Return a list of short descriptions extracted from the download groups.

This looks for patterns like ‘shortdesc’ in the ‘download_group’ field of the downloads and extracts the short description.

Examples

>>> downloads = [
...     {"alias": "example.txt", "url": "http://ex/x", "file_type": "txt", "download_group": "group.shortdesc1", "pipeline_version": 4.1, "short_description": "shortdesc1"},
...     {"alias": "example2.txt", "url": "http://ex/x2", "file_type": "txt", "download_group": "group.shortdesc2", "pipeline_version": 4.1, "short_description": "shortdesc2"},
... ]
>>> MGazine(downloads).list_short_descriptions()
['shortdesc1', 'shortdesc2']

property runs_details: list [dict [str , Any ]] | None #

property samples_details: list [dict [str , Any ]] | None #

stream(*, alias=None, url=None, chunksize=None, max_skip=5, **kwargs)#

Streams a single download based on its alias or url.

If chunksize is specified then iterators of dataframes or strings will be returned; otherwise the full data will be returned as a single object.

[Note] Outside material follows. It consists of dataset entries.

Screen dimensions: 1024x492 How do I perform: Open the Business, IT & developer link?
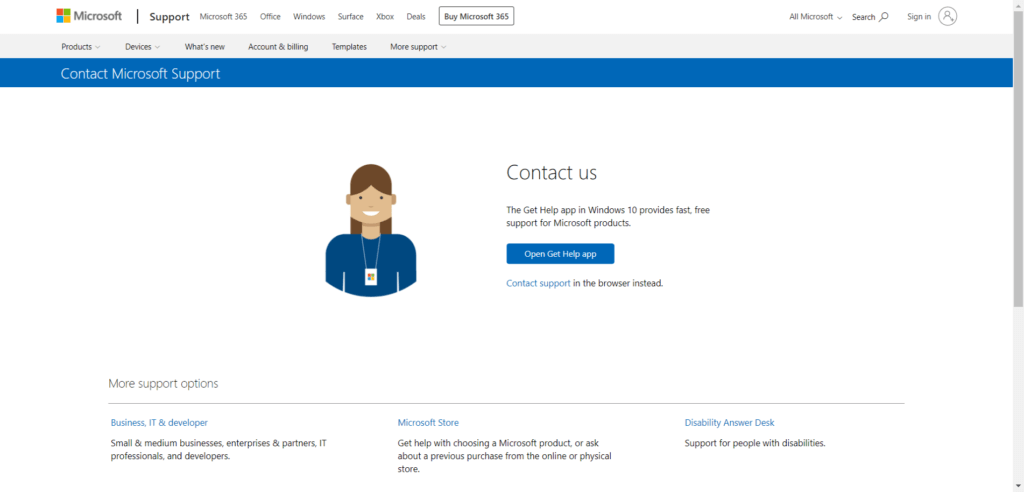pos(159,423)
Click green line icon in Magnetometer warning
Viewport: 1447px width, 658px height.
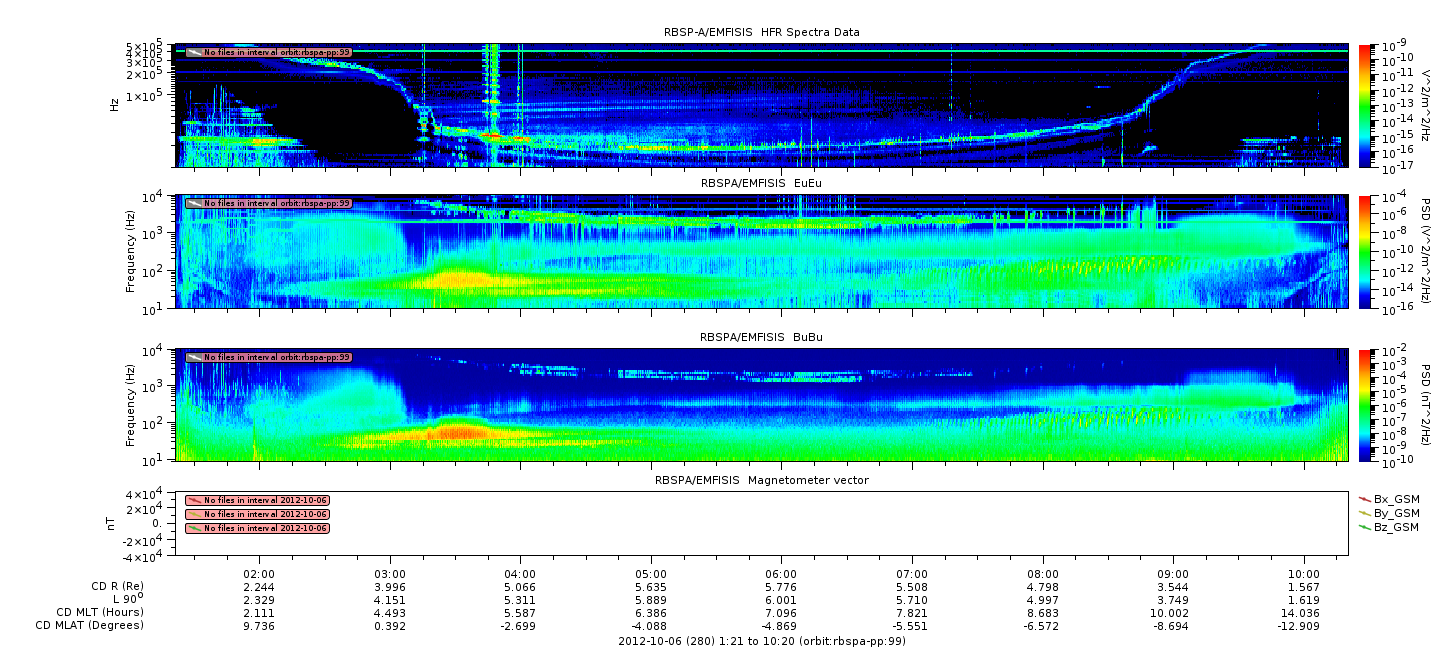(194, 528)
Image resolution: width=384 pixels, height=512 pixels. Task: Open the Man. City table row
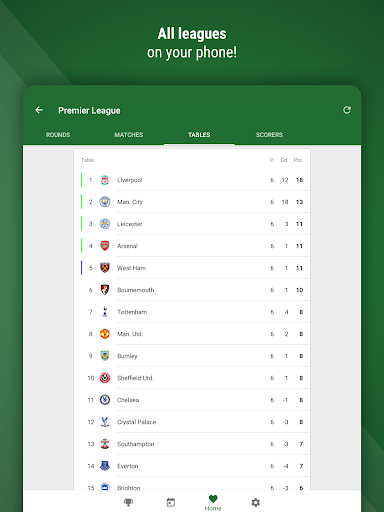(x=192, y=202)
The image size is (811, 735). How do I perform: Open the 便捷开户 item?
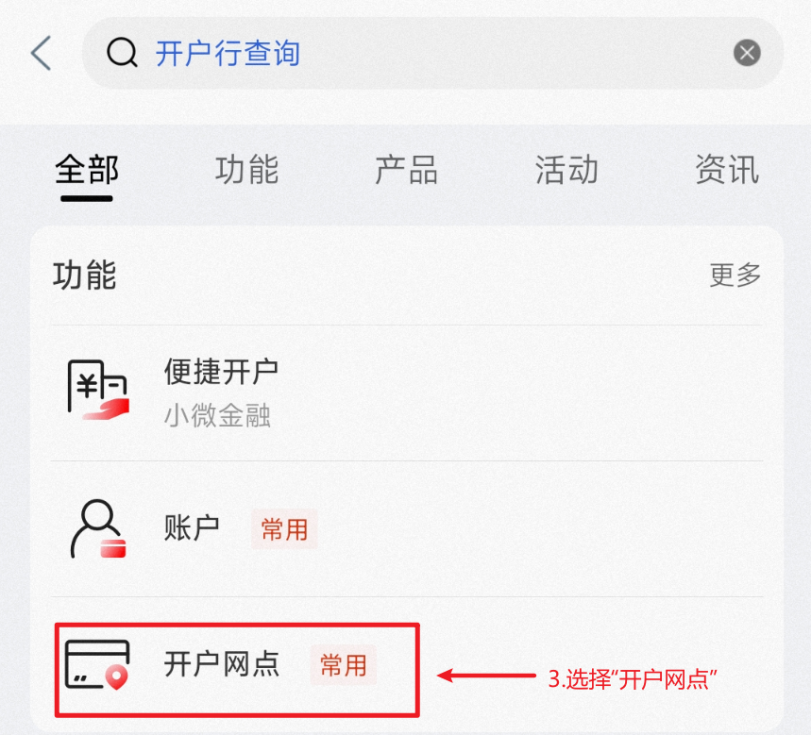pyautogui.click(x=407, y=393)
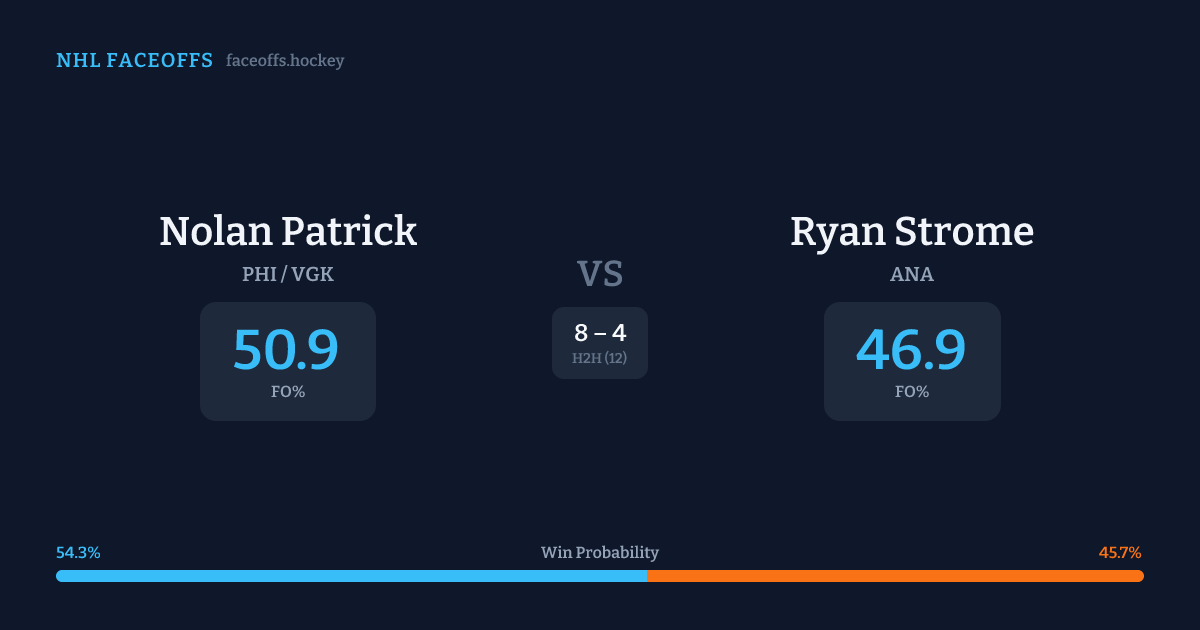Click the NHL FACEOFFS header title

click(x=134, y=61)
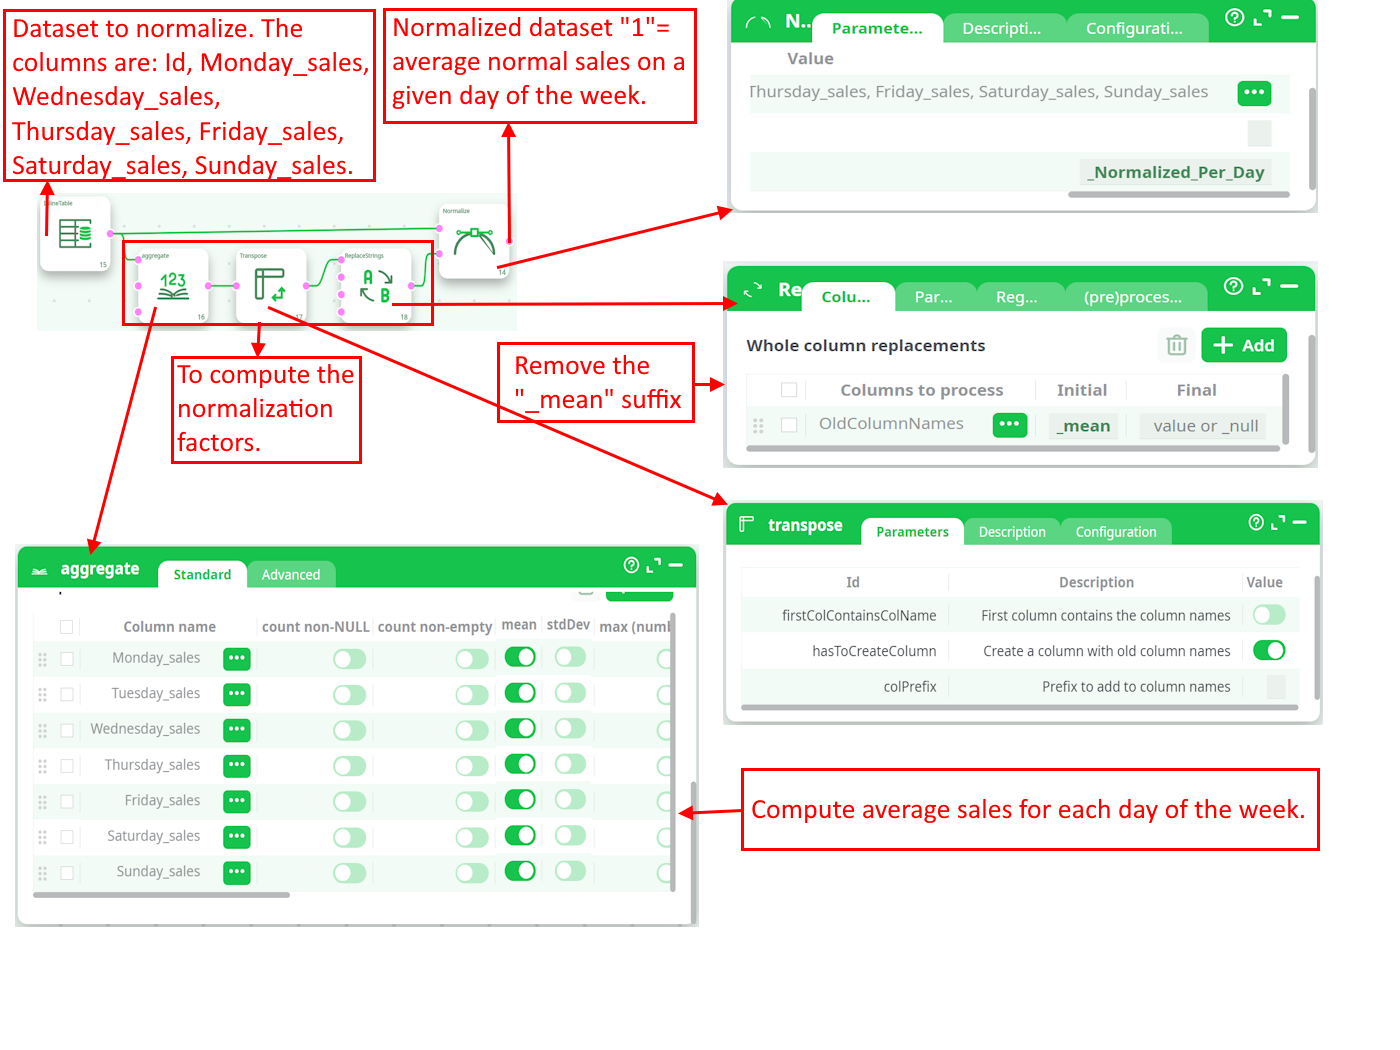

Supported formats and their handlers#

tsv: handled by stream_pandas() (pandas) or stream_polars() (polars). Gzipped TSVs are supported via the gzip/compression options.
csv: handled by stream_pandas() / stream_polars() (sep=”,”).
txt: handled by stream_txt() (returns full text or yields line chunks).
html: handled by stream_html() (opens URL in browser).
fasta: handled by stream_fasta() (scikit-bio generator).
gff: handled by stream_gff() (scikit-bio generator).
biom: handled by stream_biom() (scikit-bio generator).
gzipped HTTP resources: use stream_gzipped() for a file-like object, or stream_json() for gzipped JSON content.
jsonl / ndjson: handled by stream_jsonl() (pandas or polars modes).
json: handled by stream_json() (returns full JSON or streams via ijson).
tree/newick: handled by stream_tree() (scikit-bio newick reader).
other: if the URL ends with .json it’s streamed via stream_json(); otherwise use the download helper for unsupported binary formats.

param alias:: The alias of the download to stream.
type alias:: Optional[str]
param url:: The url of the download to stream.
type url:: Optional[HttpUrl]
param chunksize:: The size of the chunks to read from the stream.
type chunksize:: Optional[int]
param max_skip:: The maximum number of rows to skip before raising an error. Default is 5.
type max_skip:: int, optional
param **kwargs:: Additional keyword arguments to pass to the streamer function.
returns:: The streamer result for the resolved alias or url.
rtype:: Any

Parameters:

alias (str | None)
url (HttpUrl | None)
chunksize (int | None)
max_skip (int )

Return type:

Any

stream_biom(url, **skbio_kwargs)#

Stream a biom file from a URL using scikit-bio’s read function. Refer there for more info.

Parameters:

url (str ) – The URL to the biom file to stream.
**skbio_kwargs – Additional keyword arguments passed to skbio.io.read(), such as into and verify.

Returns:

A generator yielding scikit-bio Sequence objects parsed from the biom file.

Return type:

Generator

stream_fasta(url, **skbio_kwargs)#

Stream a FASTA file from a URL using scikit-bio’s read function. Refer there for more info.

Parameters:

url (str ) – The URL to the FASTA file to stream.
**skbio_kwargs – Additional keyword arguments passed to skbio.io.read(), such as into and verify.

Returns:

A generator yielding scikit-bio Sequence objects parsed from the FASTA file.

Return type:

Generator

stream_gff(url, **skbio_kwargs)#

Stream a GFF file from a URL using scikit-bio’s read function. Refer there for more info.

Parameters:

url (str ) – The URL to the GFF file to stream.
**skbio_kwargs – Additional keyword arguments passed to skbio.io.read(), such as into and verify.

Returns:

A generator yielding scikit-bio Sequence objects parsed from the GFF file.

Return type:

Generator

stream_gzipped(url, chunksize=None, httpx_client=None, decode=False, encoding='utf-8', errors='replace', **httpx_kwargs)#

Stream a gzipped HTTP resource and present a file-like interface.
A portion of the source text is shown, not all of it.